TASK DIRECTIONS:
Format the lines from the one containing "You are a computer-use" through the one containing "Instruction: Uncheck the Mami Tomoe checkbox", inclusive, as a numbered list, omitting any blank lines.

SUPPLIED MATERIAL:
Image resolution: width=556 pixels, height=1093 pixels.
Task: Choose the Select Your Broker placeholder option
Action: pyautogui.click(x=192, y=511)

---

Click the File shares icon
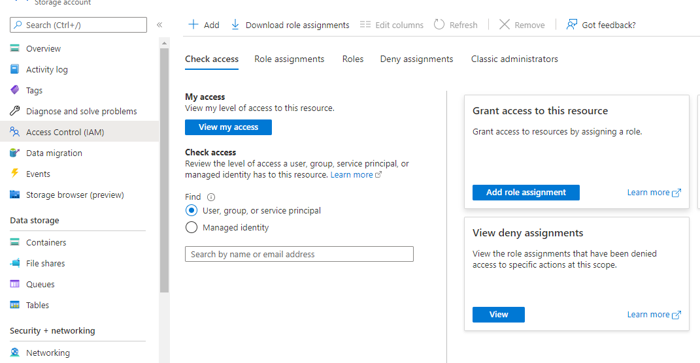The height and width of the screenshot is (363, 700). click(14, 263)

* * *

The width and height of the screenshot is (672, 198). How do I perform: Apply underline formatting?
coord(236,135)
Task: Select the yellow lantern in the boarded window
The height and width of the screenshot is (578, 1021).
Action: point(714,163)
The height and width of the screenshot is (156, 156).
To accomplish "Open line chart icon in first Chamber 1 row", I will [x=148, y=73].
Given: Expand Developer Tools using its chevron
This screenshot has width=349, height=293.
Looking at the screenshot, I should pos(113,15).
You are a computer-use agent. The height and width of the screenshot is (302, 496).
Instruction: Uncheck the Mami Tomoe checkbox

EXERCISE RESULT:
1. You are a computer-use agent. The height and width of the screenshot is (302, 496).
2. Instruction: Uncheck the Mami Tomoe checkbox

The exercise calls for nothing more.